==== EXERCISE MATERIAL
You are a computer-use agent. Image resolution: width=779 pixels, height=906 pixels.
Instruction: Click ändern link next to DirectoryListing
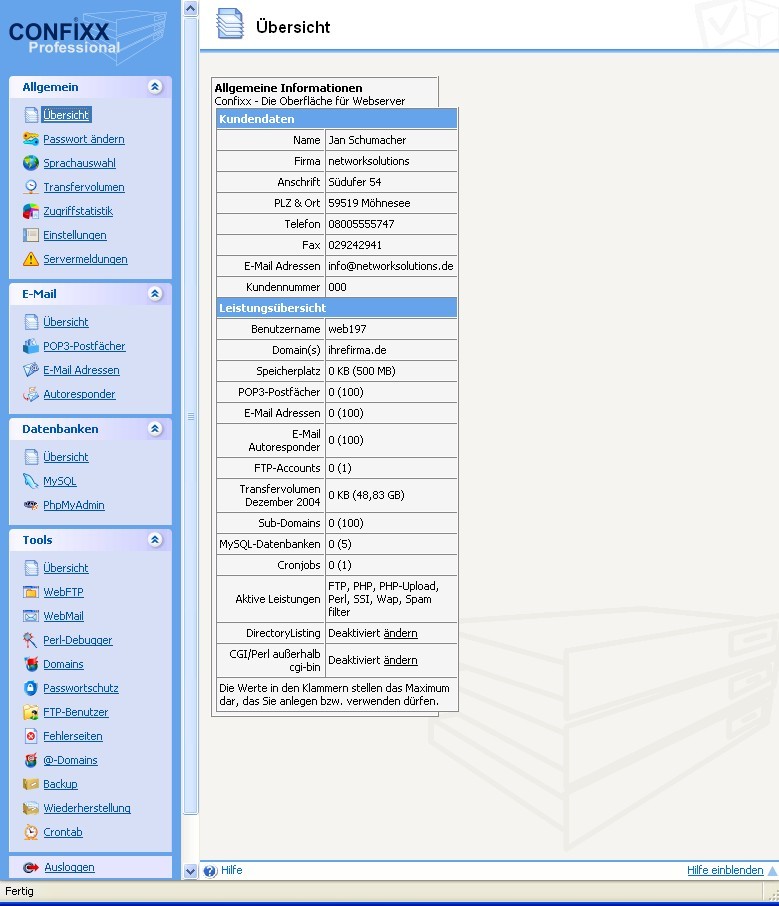tap(400, 633)
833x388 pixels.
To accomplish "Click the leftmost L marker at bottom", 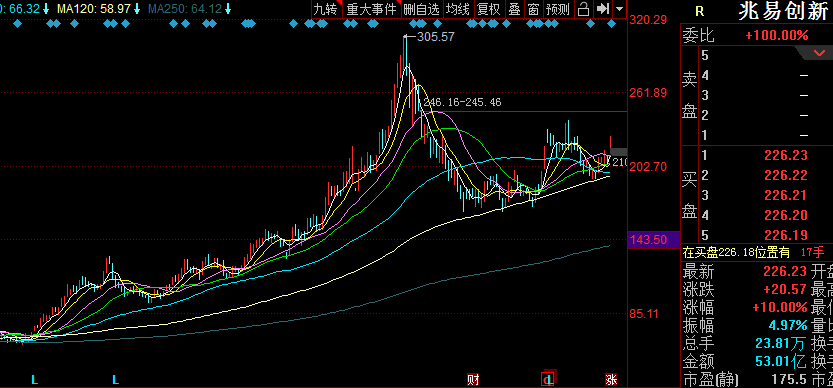I will pyautogui.click(x=35, y=379).
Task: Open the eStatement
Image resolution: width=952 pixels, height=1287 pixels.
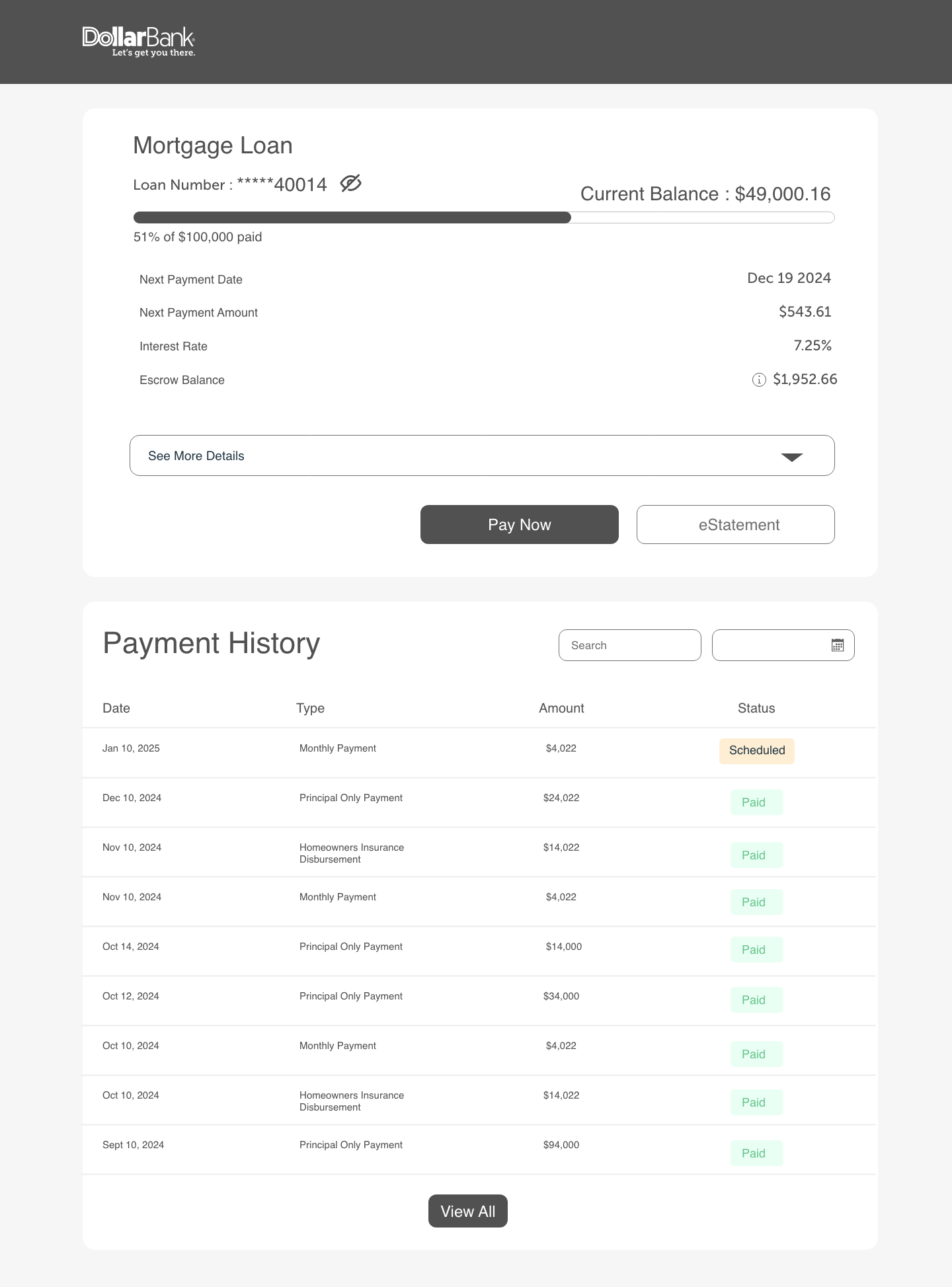Action: [x=735, y=525]
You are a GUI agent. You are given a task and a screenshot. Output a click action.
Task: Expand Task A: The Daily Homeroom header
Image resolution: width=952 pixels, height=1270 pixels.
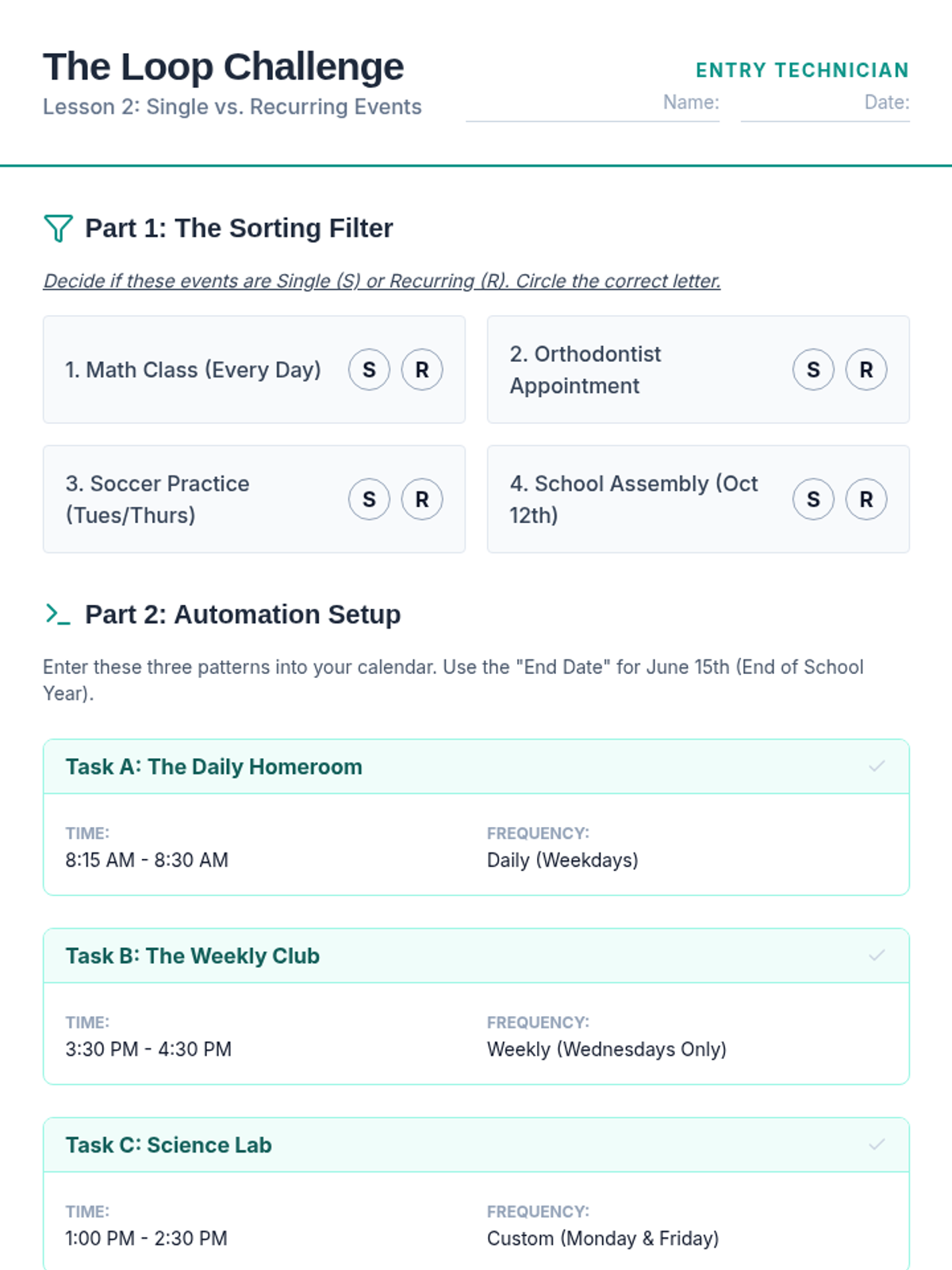[214, 767]
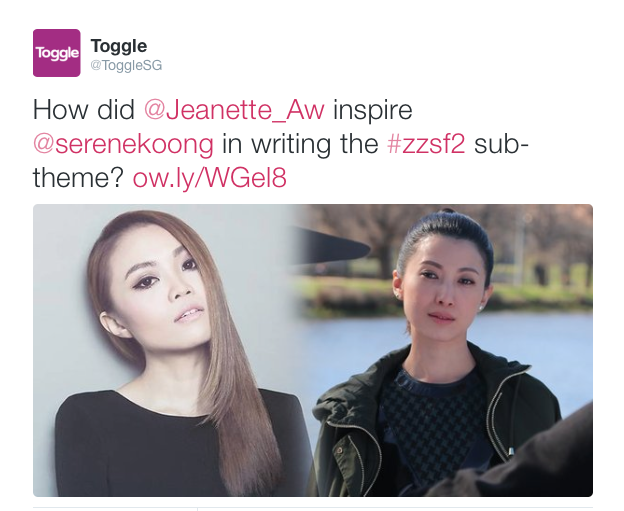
========
# [REQUIREMENT]
Leaving aside every picture, transcribe exactly the lines that run from the one with "You are a GUI" to the close of the listing above.

# [REPLY]
You are a GUI agent. You are given a task and a screenshot. Output a click action.
Task: Expand Task A: The Daily Homeroom header
Image resolution: width=952 pixels, height=1270 pixels.
[214, 767]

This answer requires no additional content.